It’s the most elaborate screen showcase the 47-year-old actress has had in her career, though it shows good humor on her part to be the emblem of a film that spends a good deal of screen time tell us just how over Robin Wright is. The opening scene finds the actress enduring a lambasting from her longtime agent (Harvey Keitel) on the “lousy choices, lousy movies and lousy men” (heh) that have precipitated her supposed career slump; shortly afterwards, “Miramount” studio boss Jeff (Danny Huston, effectively playing Harvey Weinstein with more capacity for hair oil) bemoans the latter-day creasing of Wright’s “Princess Bride” visage.

Their proposed solution to the decline: scanning and perfecting the actress’s image, allowing her to continue as an ageless, finely pixellated movie star while the original Wright enjoys a plush, premature retirement. Disgusted by the idea, she acquiesces for the sake of her son Aaron (Kodi Smit-McPhee, presumably not interpreting Wright’s own son Hopper), a bright kid facing the irrecoverable loss of his sight and hearing.

So far, so interesting: this live-action setup is entirely Folman’s invention, and the serious-minded Israeli director of “Waltz With Bashir” is a surprisingly enthusiastic showbiz parodist, reserving his cattiest gag for Tom Cruise later in proceedings. Moreover, the silliness of the premise nonetheless feels touchily relevant: with motion-capture performance growing more sophisticated by the year, the idea of a star vehicle with no flesh-and-blood star involvement is disconcertingly plausible.

§ **Check your understanding**:
- a) In the film review, which actor plays Robin Wright's longtime agent?
- b) Write the next paragraph of the film review about Robin Wright, picking up after its final sentence.

§ **Records shown**:
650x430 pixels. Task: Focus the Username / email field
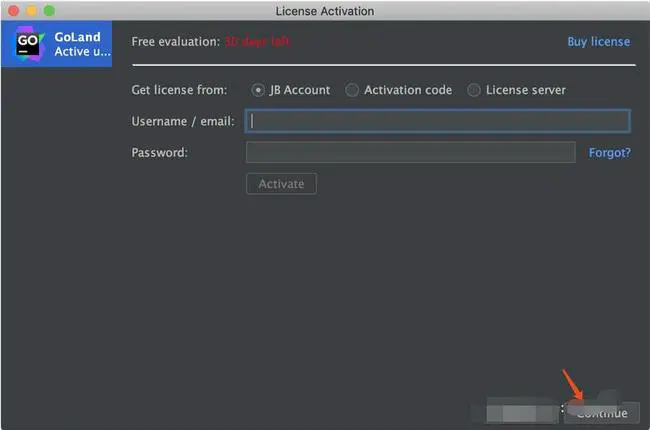click(438, 121)
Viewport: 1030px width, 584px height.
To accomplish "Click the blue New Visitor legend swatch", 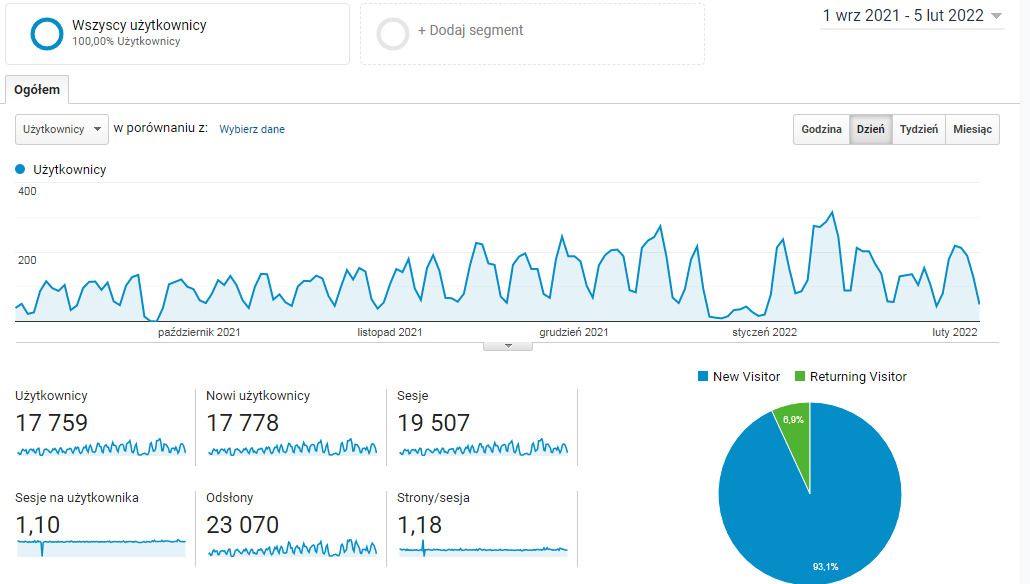I will tap(703, 377).
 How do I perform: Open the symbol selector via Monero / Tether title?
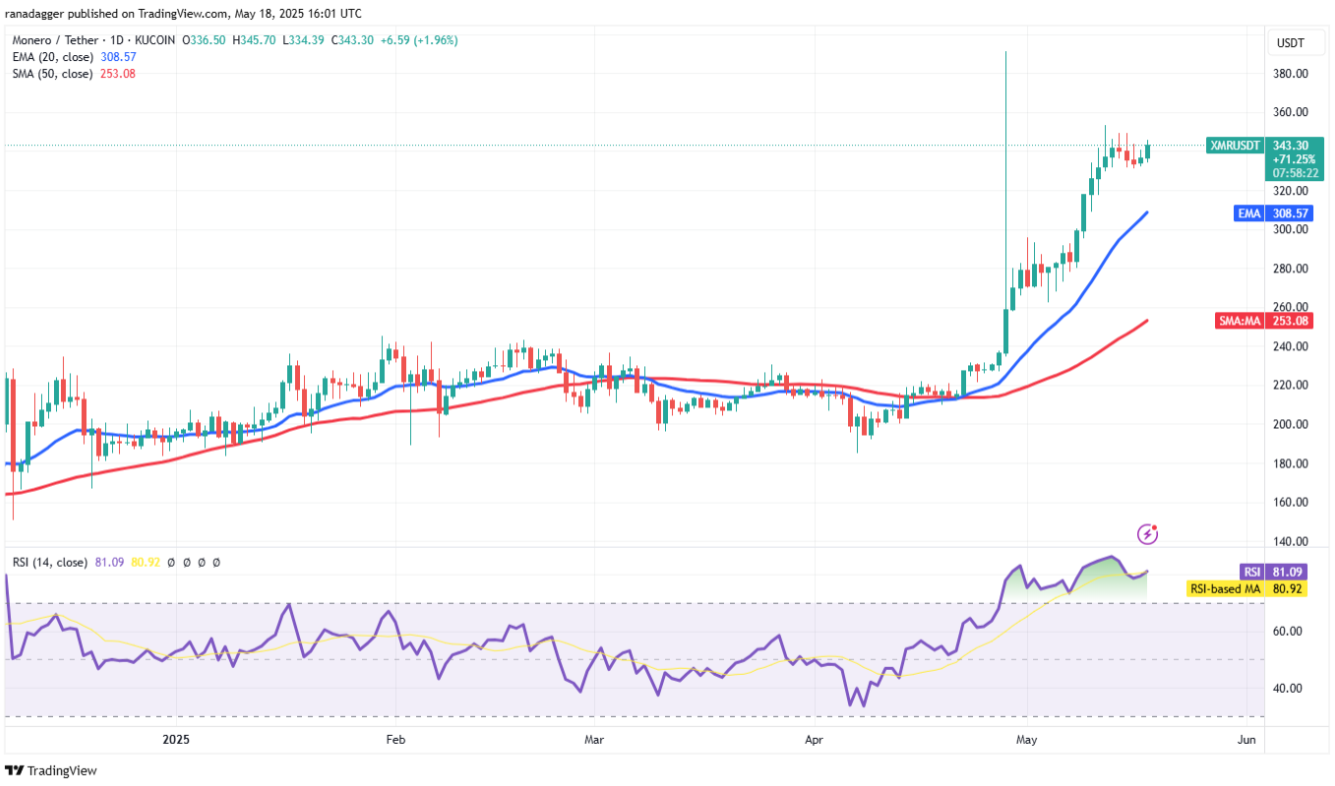(x=55, y=41)
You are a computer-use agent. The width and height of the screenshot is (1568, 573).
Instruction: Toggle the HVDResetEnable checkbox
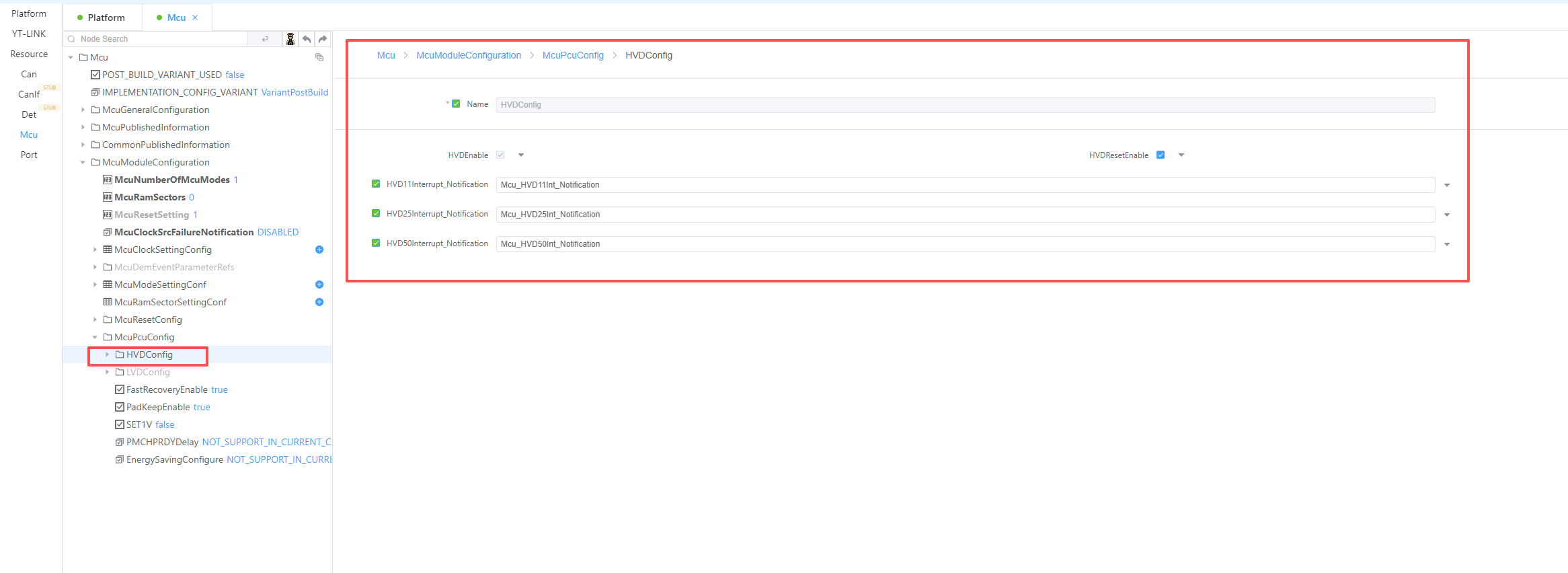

§ **Exercise results**:
- a) Harvey Keitel

- b)
Things come a little unstuck, oddly, when Folman finally turns his attention to the source material: the narrative leaps forward 20 years, with a sleekly aged Wright coming out of hibernation to address the masses at a Miramount congress where even more extreme developments in digital body-snatching are set to be unveiled. Folman marks this transition rather clunkily by having the 2033 Maramount empire contained within a “restricted animation zone” — which allows the director to revert to the rotoscope-style aesthetic that dominated hybrid doc “Bashir.”

Conceptually, it’s a sound enough tactic, but Folman’s chosen animation style — bright, poppy cartoonism that recalls nothing so much as the 1970s work of adult animator Ralph Bakshi, as opposed to the elegant high-contrast futurism of “Bashir” — has a near-ruinous effect on the film’s already confusing fantasy world. With the design invoking no threat, and the rules of this dayglo “zone” never clearly established (some appear able to drift in and out of it with relative fluency, while others are trapped), the film’s sense of urgency and currency take a considerable hit.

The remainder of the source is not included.